== CHALLENGES ==
**a)** Rewrite the part of the Stephen Uhalley Jr. biography that opens with the words "Before pursuing any" and closes with "Duke University (1968-1970).", putting "steel mill worker" in place of "steelworker".
**b)** Carry the Stephen Uhalley Jr. biography forward from its final sentence.

== PASSAGE PROVIDED ==
☆ ☆ ☆

Stephen Uhalley Jr. (1930) is a Chinese historian, specializing in aerospace. He has written China and Christianity: Burdened Past, Hopeful Future, A History of the Chinese Communist Party, and Mao Tse-tung, a Critical Biography, as well as being a frequent contributor to multiple journals.

Biography 
Uhalley began studying history at San Bernardino Valley College where he received an Associate of Arts degree after two years (1952-1954). After, he received a bachelor's degree in history from the University of California, Riverside (1954–56). He then went to Claremont Graduate School and, after only one year, received a master's degree in International Relations (1956–57). After studying  and acting as a teaching assistant at Cornell University, he went on to the University of California, Berkeley where he received his Ph.D. in History (1958–67).

Before pursuing any academia, he served as a chief rifleman in the Amphibian Tractor Crew during the Korean War (1942–52). During the time he studied for his undergraduate degrees, however, he worked as a steelworker at the Kaiser Steel Corporation (1952–57). After receiving his graduate degree, he began work as an assistant representative at The Asia Foundation (1960–67). Following his Ph.D., he became an Assistant Professor at The University of Arizona (1967–68), and then an Associate Professor of History at Duke University (1968-1970).

☆ ☆ ☆

== RECORDS SUPPLIED ==
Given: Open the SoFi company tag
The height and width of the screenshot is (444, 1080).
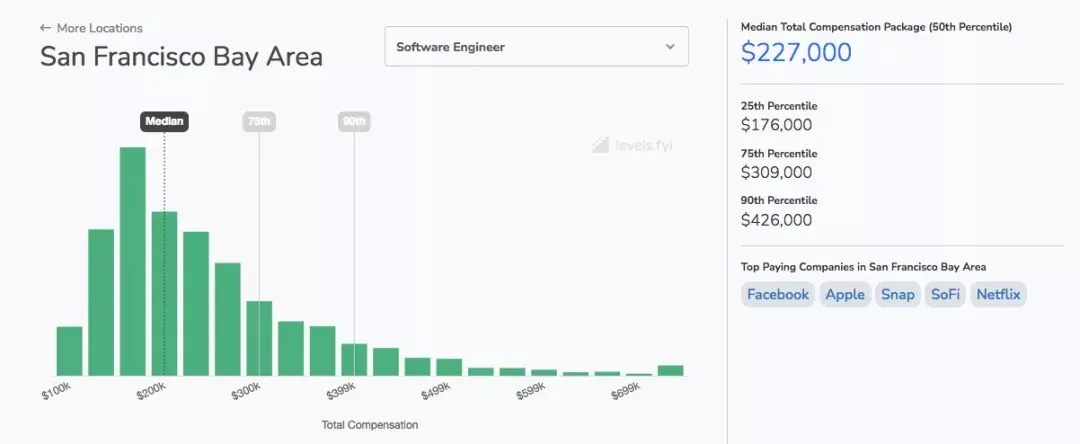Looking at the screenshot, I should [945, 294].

☆ ☆ ☆

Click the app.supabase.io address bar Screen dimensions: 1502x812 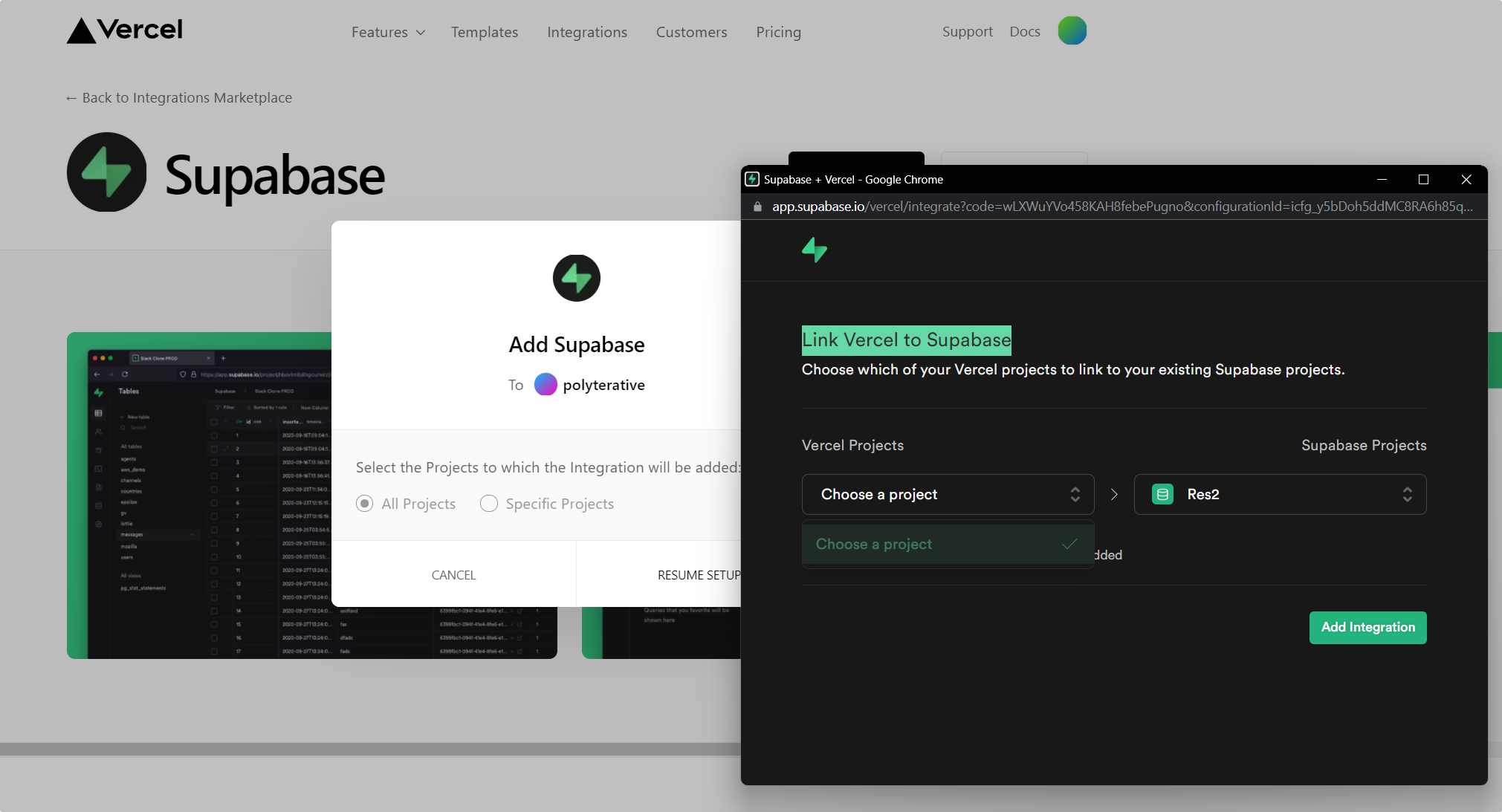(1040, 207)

☆ ☆ ☆

== RESPONSES ==
**a)**
Before pursuing any academia, he served as a chief rifleman in the Amphibian Tractor Crew during the Korean War (1942–52). During the time he studied for his undergraduate degrees, however, he worked as a steel mill worker at the Kaiser Steel Corporation (1952–57). After receiving his graduate degree, he began work as an assistant representative at The Asia Foundation (1960–67). Following his Ph.D., he became an Assistant Professor at The University of Arizona (1967–68), and then an Associate Professor of History at Duke University (1968-1970).

**b)**
He then became a Professor at the University of Hawaii at Manoa where he stayed for 25 years (1970–95), when the department had several important historians of Asia, and upon retirement, was made an Emeritus.

He co-edited the text, China and Christianity: Burdened Past, Hopeful Future: Burdened Past, Hopeful Future, with Xiaowin Wu.

He now lives in retirement, although still an active historian, in Novato, California.

Bibliography
 China and Christianity: Burdened Past, Hopeful Future: Burdened Past, Hopeful Future, coedited by  S Uhalley, X Wu (R. E. Sharpe, 2001, reprinted, Routledge, 2015),  
 A history of the Chinese communist party, by S Uhalley (Hoover Inst. Pr. 1988) 
 Mao Tse-tung: a critical biography, by S Uhalley - (New York, New Viewpoints,1975)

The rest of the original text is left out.